Sin embargo, también reconocemos que en ciertos contextos el diagnóstico puede ser una fuente de alivio, un punto de inicio para la comprensión y la posibilidad de tratamiento. Para algunas personas, tener un nombre para su malestar les permite validar lo que sienten, organizar sus experiencias y buscar apoyo. En esos casos, el diagnóstico se vuelve una voz más entre muchas otras, no la principal, dentro de un mapa amplio y complejo de la subjetividad.
Desde la terapia feminista situada, acompañamos a las mujeres a reflexionar sobre el sentido que tiene para ellas ese diagnóstico: ¿para qué lo buscan?, ¿qué les ofrece?, ¿qué consecuencias trae en su vida?, ¿qué implicancias tiene identificarse con esa categoría?, ¿cómo podemos reinterpretarlo o integrarlo desde una mirada más amable, más situada, más comprensiva? Esto implica también educar sobre el origen de los sistemas diagnósticos como el DSM o el CIE, su carácter consensuado y muchas veces arbitrario, y ofrecer otras formas de entender el malestar de las mujeres.
No se trata de negar el diagnóstico, sino de complejizarlo. De mirar también su genealogía, su historia, sus efectos, sus límites. Porque muchas veces, detrás de un diagnóstico como TDA, autismo, bipolaridad o trastorno límite de la personalidad, lo que encontramos son historias de trauma complejo, violencia estructural, silenciamientos, abusos, racismo, pobreza, misoginia. Vemos que muchas mujeres diagnosticadas, al recorrer su memoria, se descubren sobrevivientes. Y es ahí donde emerge un potencial profundamente político y sanador: cuando pueden nombrar y resignificar su historia más allá del diagnóstico, saliendo del lugar de víctima o padeciente, y recuperando el poder y control sobre la propia vida.

_DATOS SIN PROCESAR:_
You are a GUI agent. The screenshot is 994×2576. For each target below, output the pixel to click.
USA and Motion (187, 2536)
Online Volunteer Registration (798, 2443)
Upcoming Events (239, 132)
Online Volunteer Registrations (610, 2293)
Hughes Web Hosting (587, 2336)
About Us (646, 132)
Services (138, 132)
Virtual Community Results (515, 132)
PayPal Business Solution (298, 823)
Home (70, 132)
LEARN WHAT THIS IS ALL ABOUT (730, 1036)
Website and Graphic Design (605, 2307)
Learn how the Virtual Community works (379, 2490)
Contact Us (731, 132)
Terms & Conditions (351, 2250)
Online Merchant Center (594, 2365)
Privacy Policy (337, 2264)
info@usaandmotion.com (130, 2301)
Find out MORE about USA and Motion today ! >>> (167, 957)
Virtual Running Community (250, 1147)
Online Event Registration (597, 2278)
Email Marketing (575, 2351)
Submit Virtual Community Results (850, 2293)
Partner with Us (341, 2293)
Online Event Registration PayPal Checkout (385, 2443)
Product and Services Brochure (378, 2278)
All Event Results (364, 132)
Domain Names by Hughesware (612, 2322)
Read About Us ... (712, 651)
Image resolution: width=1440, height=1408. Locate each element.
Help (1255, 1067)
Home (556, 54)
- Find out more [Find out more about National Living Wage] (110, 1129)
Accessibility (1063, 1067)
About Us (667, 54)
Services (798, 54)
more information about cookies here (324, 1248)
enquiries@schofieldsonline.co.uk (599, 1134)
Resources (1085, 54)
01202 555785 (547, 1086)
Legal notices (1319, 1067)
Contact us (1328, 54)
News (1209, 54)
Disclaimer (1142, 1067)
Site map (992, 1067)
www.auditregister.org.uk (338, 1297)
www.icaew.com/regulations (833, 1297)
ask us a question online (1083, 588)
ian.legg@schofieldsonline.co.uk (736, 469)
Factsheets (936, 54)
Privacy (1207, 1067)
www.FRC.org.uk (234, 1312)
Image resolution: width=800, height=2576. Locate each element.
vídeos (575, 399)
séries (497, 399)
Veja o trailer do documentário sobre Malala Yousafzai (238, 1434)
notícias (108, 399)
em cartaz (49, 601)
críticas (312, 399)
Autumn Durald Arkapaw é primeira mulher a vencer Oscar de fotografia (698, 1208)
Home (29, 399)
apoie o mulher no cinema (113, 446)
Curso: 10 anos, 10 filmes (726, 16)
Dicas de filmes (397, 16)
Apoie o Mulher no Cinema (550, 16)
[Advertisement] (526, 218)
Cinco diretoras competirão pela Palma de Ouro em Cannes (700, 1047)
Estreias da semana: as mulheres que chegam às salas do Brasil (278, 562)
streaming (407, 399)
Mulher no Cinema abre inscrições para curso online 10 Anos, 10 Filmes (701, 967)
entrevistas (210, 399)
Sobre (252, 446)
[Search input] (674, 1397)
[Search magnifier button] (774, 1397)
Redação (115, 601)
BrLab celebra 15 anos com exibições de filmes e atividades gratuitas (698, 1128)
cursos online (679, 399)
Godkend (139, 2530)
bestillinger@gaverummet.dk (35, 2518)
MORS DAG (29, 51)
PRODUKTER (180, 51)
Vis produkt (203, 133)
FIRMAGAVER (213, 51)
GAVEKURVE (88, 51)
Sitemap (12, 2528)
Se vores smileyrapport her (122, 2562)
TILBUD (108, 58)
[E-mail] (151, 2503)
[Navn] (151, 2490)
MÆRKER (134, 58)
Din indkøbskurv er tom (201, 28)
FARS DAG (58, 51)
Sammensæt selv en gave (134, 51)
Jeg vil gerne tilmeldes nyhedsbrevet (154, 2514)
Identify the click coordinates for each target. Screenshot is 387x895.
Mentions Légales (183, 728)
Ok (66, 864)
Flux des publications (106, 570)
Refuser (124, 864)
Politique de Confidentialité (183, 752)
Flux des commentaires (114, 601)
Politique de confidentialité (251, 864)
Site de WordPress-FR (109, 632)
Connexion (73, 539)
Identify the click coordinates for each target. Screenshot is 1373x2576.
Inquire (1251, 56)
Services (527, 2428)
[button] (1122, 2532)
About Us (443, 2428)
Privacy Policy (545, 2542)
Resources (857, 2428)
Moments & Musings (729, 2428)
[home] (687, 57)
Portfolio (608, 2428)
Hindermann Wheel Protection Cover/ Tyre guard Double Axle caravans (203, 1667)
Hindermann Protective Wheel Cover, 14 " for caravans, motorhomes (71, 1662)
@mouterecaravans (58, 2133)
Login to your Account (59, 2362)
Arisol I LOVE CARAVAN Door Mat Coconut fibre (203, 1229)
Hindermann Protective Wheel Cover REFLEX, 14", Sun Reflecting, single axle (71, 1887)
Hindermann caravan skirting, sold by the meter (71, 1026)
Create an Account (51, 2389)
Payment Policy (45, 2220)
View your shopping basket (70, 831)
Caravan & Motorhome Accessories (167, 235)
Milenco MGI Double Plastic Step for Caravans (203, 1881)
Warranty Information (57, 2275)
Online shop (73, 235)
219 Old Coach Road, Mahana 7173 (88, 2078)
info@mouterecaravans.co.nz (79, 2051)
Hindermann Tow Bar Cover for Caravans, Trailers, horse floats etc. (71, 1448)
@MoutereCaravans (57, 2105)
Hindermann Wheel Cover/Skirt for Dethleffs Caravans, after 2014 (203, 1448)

_ACTIVIDAD 1:_
Según el fragmento sobre el diagnóstico, ¿qué sistemas diagnósticos se mencionan por su nombre?
_ACTIVIDAD 2:_
Transcriba del fragmento sobre el diagnóstico el pasaje que comienza con «Sin embargo, también» y continúa hasta «de la subjetividad.».
_ACTIVIDAD 3:_
Prolongue el fragmento sobre el diagnóstico a partir de su última oración.
Las entradas son un material aparte, sin relación con el fragmento sobre el diagnóstico.

_RESPUESTA ESPERADA 1:_
El DSM y el CIE.

_RESPUESTA ESPERADA 2:_
Sin embargo, también reconocemos que en ciertos contextos el diagnóstico puede ser una fuente de alivio, un punto de inicio para la comprensión y la posibilidad de tratamiento. Para algunas personas, tener un nombre para su malestar les permite validar lo que sienten, organizar sus experiencias y buscar apoyo. En esos casos, el diagnóstico se vuelve una voz más entre muchas otras, no la principal, dentro de un mapa amplio y complejo de la subjetividad.

_RESPUESTA ESPERADA 3:_
Por eso, como terapeutas feministas, nos posicionamos en una práctica que no gira en torno al diagnóstico, sino en torno al acompañamiento consciente, crítico, corporal y afectivo de los procesos de quienes nos consultan. Proponemos miradas que integren la historia vital, el cuerpo, el contexto sociopolítico, la espiritualidad, la creatividad, el juego, la naturaleza, las plantas, el arte, el deseo, la comunidad. Porque creemos en una comprensión del malestar que no solo venga de la psiquiatría o la neurociencia, sino también de los saberes feministas, ancestrales y populares.
Nos preguntamos, entonces, ¿qué otras lecturas podemos ofrecer del diagnóstico cuando nos situamos desde una ética feminista y crítica de las hegemonías patriarcales? ¿Qué significa para una mujer diagnosticarse, por ejemplo, como «neurodivergente», cuando ese término muchas veces aparece como un sucedáneo de comunidad, de pertenencia, de sentido? ¿Estamos frente a un riesgo de mercantilización de las etiquetas que debería alertarnos? ¿Dónde queda la experiencia subjetiva, el trabajo profundo, la autoconciencia, cuando el diagnóstico se convierte en una identidad fija?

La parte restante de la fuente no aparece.